====== SOURCE MATERIAL ======

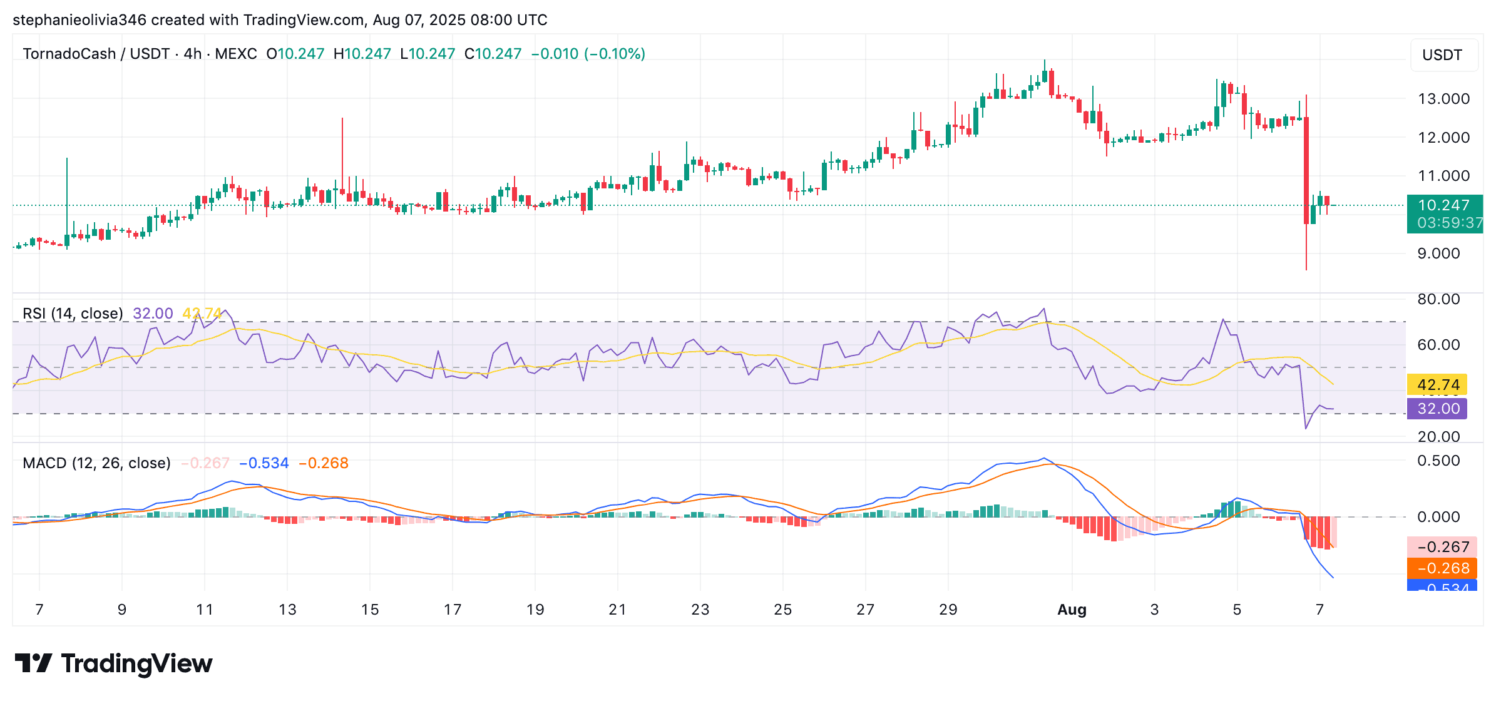Click the USDT currency button
The height and width of the screenshot is (701, 1496).
[1442, 55]
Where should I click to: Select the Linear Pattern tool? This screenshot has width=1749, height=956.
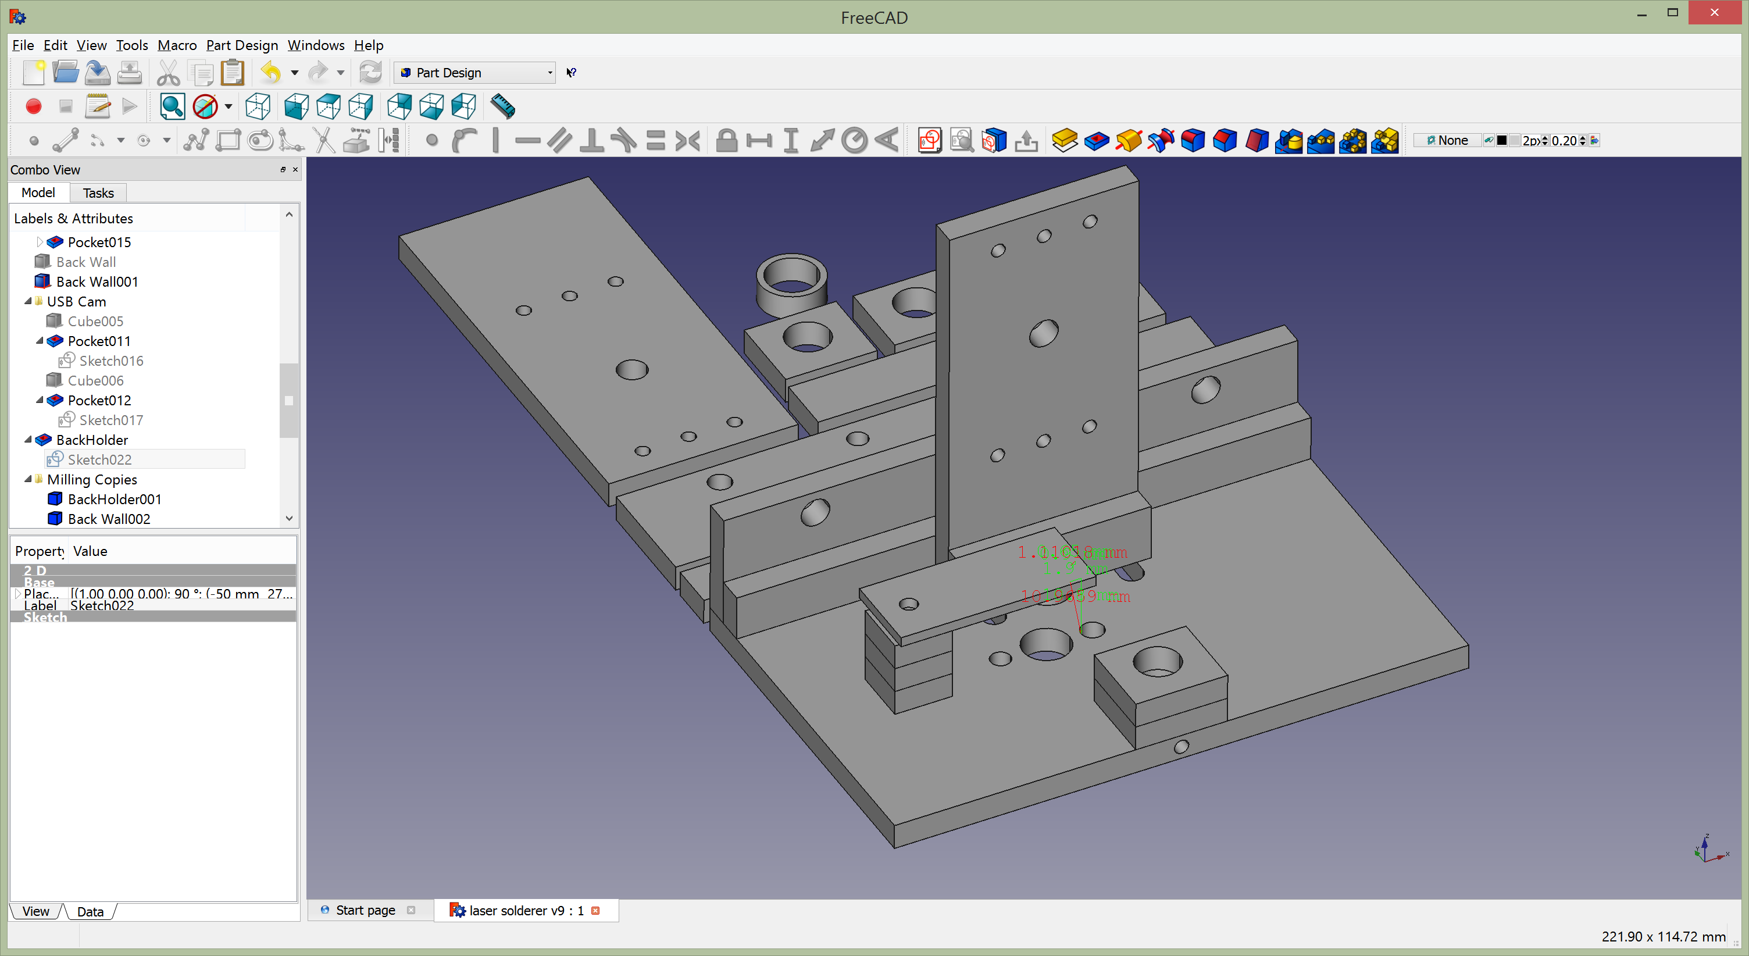(x=1321, y=141)
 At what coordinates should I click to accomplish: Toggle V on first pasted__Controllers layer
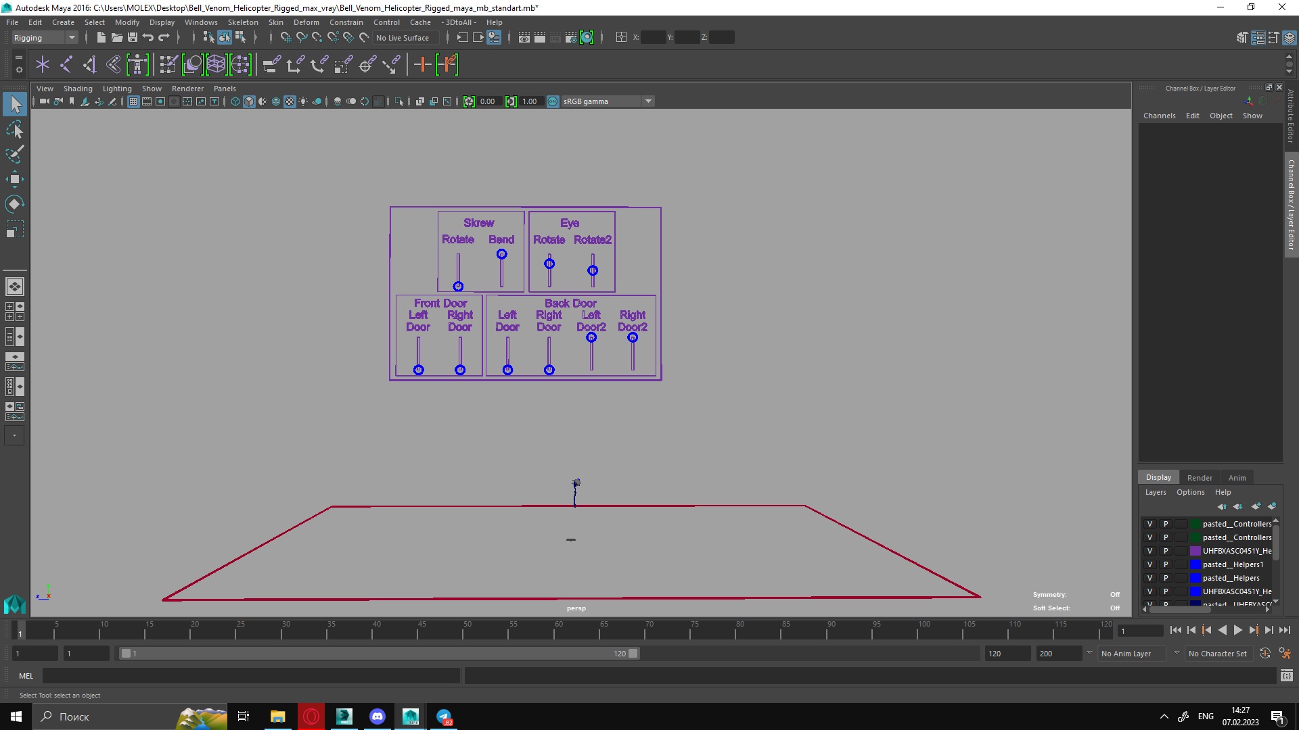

======

Find the line that has "Where should I" in the listing, then retype it and each later line up to the last, exactly. Leave pictures out.

# [TASK RESULT]
Where should I click to: Select the Linear Pattern tool? This screenshot has width=1749, height=956.
(x=1321, y=141)
 At what coordinates should I click to accomplish: Toggle V on first pasted__Controllers layer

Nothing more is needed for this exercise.